▸ **Source data**
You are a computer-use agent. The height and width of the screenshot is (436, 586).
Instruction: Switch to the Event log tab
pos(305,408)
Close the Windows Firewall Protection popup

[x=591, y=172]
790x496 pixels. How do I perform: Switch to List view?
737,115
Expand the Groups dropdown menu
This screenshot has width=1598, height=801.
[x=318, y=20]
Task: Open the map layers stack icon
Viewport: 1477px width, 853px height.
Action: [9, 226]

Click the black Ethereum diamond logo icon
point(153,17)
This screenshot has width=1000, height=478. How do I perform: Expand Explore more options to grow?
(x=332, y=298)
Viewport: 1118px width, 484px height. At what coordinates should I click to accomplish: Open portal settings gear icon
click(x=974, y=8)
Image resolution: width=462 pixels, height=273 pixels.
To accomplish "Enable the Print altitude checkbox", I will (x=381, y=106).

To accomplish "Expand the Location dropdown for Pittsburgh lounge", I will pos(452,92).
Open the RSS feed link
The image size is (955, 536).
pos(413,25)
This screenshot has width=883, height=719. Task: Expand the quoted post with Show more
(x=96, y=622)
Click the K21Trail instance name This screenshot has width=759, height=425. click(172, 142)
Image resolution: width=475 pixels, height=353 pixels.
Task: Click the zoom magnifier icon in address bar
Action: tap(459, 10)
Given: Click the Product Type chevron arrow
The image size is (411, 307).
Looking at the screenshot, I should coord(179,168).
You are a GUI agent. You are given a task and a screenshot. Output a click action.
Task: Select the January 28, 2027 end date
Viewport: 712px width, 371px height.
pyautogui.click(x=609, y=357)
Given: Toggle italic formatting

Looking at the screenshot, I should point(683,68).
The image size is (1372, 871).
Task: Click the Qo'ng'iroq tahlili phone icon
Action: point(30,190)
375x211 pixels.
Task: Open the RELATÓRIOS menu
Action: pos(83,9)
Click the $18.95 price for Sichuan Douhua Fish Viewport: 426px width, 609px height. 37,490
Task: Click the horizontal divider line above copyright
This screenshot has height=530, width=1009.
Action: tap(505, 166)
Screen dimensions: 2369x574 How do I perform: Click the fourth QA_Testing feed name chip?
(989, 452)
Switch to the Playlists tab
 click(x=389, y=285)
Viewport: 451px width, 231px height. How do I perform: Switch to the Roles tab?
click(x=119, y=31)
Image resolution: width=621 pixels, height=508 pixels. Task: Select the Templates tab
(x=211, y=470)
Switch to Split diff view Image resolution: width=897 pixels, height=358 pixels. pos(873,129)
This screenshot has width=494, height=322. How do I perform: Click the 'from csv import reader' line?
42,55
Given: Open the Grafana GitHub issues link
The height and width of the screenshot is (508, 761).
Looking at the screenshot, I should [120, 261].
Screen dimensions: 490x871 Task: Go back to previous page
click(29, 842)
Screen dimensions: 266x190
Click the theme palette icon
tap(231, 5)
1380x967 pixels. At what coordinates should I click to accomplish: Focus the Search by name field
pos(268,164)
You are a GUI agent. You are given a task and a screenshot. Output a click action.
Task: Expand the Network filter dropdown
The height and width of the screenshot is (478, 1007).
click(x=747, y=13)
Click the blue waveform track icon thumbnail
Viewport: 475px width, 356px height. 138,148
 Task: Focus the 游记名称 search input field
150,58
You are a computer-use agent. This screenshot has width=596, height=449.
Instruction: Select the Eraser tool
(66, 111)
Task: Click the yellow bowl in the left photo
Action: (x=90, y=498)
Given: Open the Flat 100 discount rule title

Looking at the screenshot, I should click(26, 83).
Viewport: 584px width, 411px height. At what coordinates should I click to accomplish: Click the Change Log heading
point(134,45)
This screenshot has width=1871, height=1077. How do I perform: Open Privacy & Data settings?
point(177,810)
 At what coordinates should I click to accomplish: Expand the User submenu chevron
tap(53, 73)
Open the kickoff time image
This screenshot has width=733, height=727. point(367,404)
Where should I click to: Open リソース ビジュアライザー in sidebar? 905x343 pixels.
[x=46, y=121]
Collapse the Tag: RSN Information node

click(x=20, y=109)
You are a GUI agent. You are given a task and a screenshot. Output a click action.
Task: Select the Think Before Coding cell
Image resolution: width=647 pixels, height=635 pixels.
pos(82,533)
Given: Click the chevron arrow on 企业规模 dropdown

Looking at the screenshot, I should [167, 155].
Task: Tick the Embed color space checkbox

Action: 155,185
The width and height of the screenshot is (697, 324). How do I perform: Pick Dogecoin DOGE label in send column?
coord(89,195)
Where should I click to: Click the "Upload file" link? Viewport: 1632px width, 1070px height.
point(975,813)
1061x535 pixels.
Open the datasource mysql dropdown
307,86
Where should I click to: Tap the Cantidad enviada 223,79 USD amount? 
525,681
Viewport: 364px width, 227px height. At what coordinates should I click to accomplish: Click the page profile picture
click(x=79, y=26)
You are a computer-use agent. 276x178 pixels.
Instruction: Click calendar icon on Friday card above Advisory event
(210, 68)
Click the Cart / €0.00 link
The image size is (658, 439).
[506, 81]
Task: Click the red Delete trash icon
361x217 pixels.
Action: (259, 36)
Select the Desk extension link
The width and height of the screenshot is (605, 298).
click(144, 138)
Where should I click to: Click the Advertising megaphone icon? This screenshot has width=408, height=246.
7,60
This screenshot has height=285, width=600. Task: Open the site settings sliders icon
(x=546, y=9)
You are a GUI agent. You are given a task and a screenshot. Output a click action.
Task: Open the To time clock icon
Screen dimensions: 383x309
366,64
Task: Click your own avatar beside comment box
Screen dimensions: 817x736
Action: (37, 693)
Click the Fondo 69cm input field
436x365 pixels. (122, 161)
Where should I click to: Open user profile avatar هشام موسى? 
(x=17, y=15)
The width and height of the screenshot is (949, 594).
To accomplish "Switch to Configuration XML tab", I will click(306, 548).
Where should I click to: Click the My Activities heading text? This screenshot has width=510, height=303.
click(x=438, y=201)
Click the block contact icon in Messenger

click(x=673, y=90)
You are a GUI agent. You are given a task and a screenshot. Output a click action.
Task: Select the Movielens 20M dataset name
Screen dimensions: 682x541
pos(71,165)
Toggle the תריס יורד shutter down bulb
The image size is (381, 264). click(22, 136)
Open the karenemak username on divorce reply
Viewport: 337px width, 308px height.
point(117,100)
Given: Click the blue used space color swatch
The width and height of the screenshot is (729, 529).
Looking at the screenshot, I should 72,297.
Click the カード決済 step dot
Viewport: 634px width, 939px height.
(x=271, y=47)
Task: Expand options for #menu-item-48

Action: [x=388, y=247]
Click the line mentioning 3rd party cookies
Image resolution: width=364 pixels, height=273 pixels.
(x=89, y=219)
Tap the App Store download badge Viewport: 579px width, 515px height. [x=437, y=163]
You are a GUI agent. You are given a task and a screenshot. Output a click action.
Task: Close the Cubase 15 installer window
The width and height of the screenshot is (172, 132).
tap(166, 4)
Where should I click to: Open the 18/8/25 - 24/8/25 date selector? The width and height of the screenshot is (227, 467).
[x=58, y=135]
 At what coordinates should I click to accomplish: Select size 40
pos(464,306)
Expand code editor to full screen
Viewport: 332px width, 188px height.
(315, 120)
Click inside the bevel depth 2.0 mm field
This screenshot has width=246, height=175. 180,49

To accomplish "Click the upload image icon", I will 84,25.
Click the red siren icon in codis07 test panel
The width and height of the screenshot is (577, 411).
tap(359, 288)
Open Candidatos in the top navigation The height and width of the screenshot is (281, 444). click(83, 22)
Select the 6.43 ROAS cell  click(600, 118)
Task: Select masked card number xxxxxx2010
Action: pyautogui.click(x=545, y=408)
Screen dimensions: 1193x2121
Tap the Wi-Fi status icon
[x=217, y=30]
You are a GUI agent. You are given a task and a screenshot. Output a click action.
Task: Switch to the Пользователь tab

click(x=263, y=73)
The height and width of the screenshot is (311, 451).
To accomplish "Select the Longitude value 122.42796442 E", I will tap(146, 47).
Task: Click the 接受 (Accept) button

▸ **WHAT YOU WILL DO**
Where does "computer" appear in the records above? Copy each line that holds it.

▸ **ANSWER FOR THE TASK**
You are a computer-use agent. The height and width of the screenshot is (436, 586).
You are a computer-use agent. This screenshot has width=596, height=449.
You are a computer-use agent. 276x178 pixels.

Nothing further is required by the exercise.